EXERCISE
Pull out every line in the two blocks below that contains the word "dimensions", and copy each one unchanged.

SOURCE DATA
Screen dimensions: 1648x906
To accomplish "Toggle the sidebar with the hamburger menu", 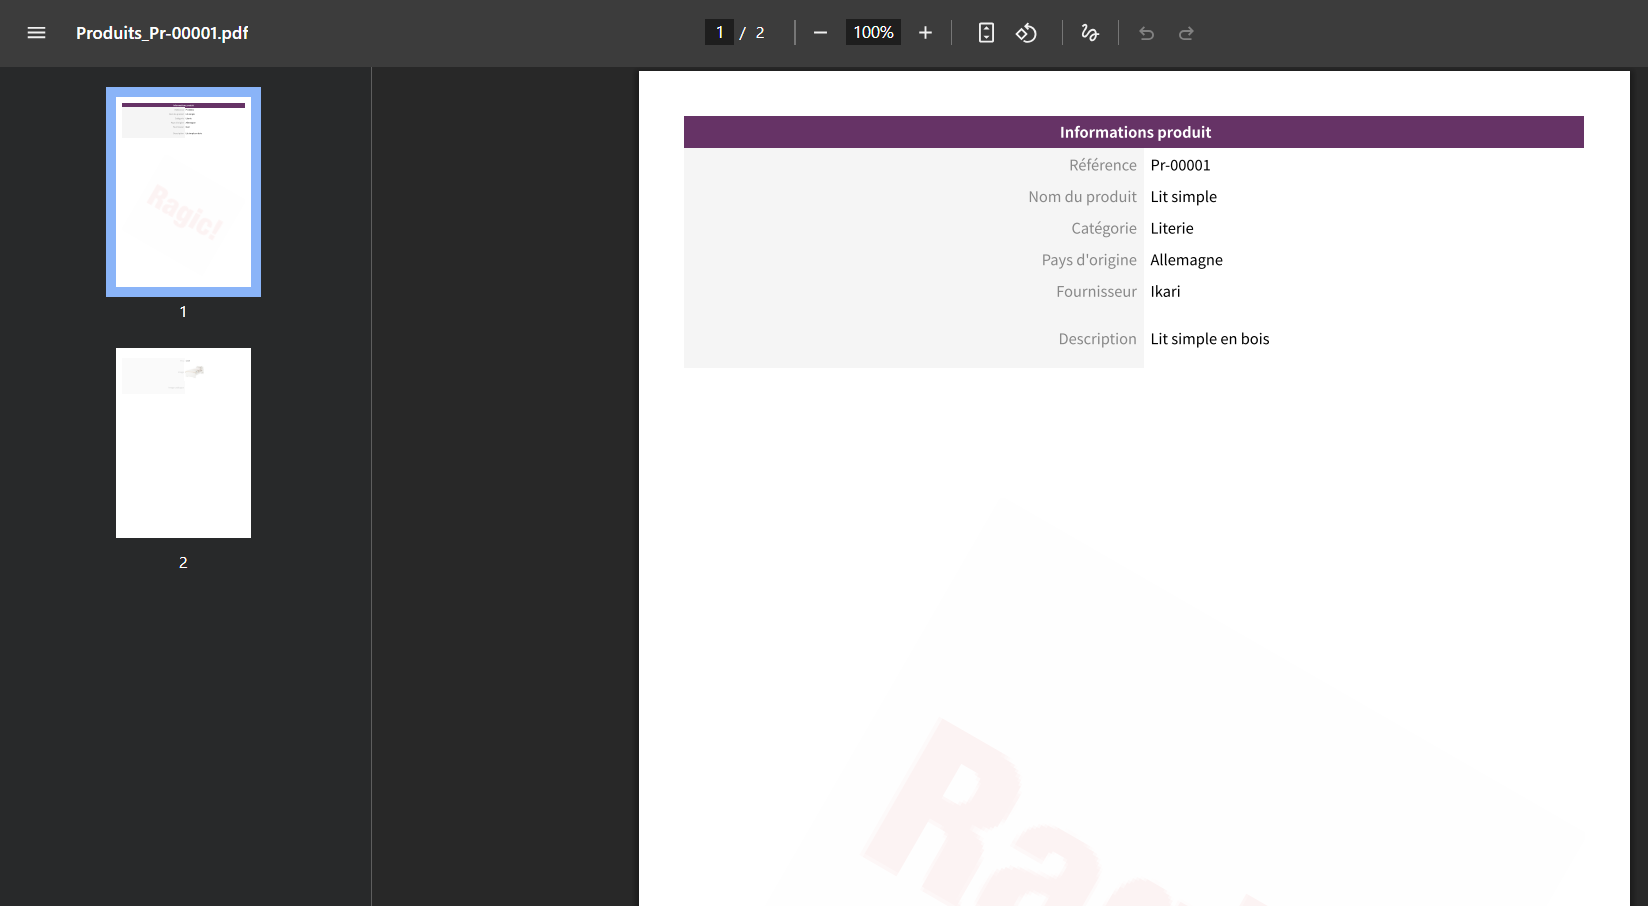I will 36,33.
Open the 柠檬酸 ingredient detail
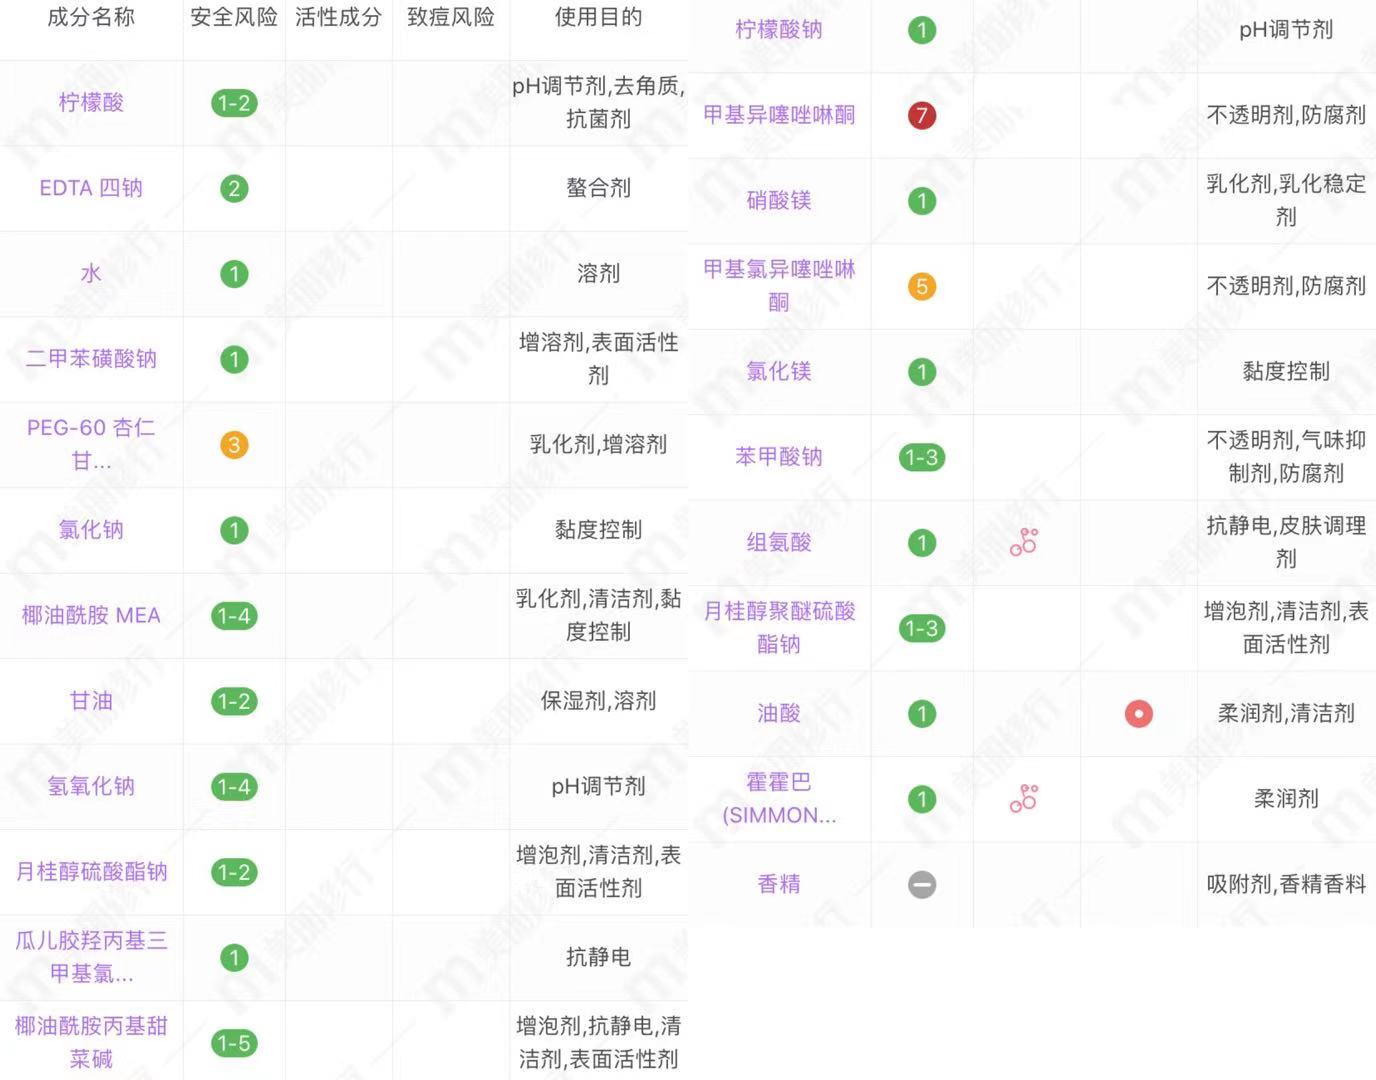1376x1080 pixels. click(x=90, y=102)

--

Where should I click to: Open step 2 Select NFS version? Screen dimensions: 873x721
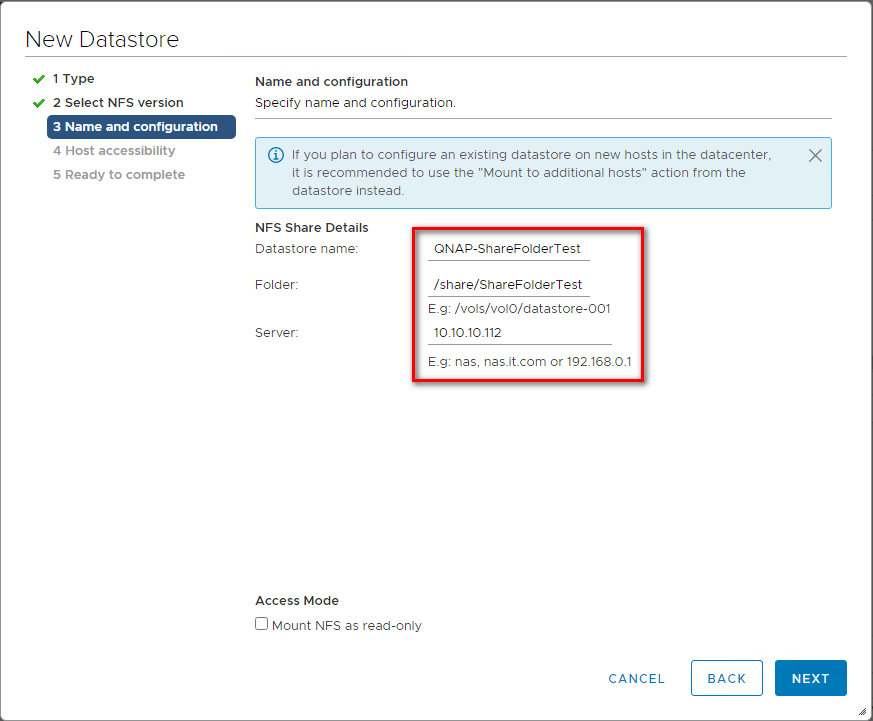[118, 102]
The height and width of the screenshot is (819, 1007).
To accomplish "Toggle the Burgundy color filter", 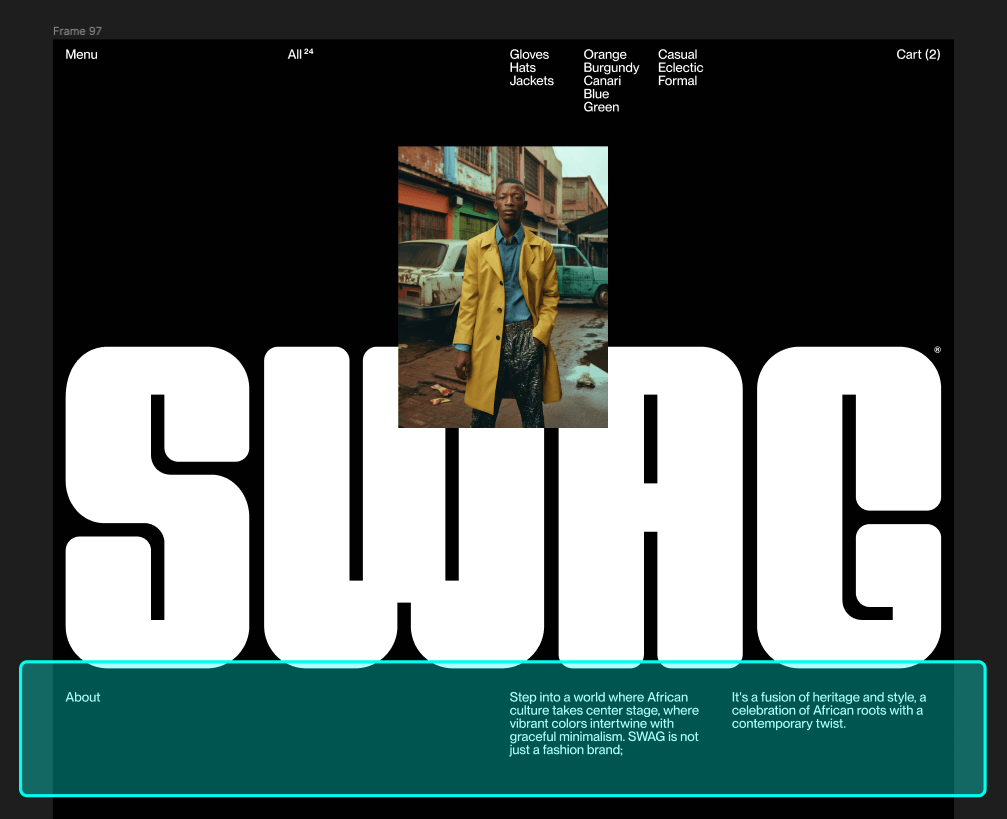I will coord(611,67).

TASK RESULT
Screen dimensions: 1648x906
Where should I click to: Open step 2 Select NFS version? Screen dimensions: 873x721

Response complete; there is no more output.